* [Input material]:

────────────────

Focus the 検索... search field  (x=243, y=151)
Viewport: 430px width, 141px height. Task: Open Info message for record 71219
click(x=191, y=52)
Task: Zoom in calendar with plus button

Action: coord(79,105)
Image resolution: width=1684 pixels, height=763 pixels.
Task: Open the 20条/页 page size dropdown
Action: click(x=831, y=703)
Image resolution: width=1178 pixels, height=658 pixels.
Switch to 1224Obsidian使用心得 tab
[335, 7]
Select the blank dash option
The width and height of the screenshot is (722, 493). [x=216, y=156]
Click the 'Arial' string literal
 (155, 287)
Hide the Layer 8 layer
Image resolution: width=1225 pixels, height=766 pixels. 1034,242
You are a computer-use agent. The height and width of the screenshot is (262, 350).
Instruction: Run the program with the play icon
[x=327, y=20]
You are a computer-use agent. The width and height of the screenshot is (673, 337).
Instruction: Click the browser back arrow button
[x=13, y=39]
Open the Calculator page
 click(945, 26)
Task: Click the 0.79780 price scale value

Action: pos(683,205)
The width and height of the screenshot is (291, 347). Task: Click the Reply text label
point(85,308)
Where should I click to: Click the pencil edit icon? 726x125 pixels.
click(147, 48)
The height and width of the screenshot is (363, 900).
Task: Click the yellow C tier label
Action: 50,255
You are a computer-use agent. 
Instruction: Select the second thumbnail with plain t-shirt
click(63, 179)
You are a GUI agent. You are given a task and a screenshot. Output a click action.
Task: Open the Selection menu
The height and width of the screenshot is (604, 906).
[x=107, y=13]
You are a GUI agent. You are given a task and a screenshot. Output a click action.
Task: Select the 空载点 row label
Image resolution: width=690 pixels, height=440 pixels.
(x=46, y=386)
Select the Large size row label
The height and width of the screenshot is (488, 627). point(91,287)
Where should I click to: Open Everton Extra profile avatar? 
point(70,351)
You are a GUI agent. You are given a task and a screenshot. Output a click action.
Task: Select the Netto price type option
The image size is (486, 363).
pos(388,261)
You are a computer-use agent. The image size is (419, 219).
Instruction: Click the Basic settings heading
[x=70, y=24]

────────────────

* [Exercise]: For the string "agent", give the number of lines in the records that contain it and nothing besides.

* [Answer box]: 7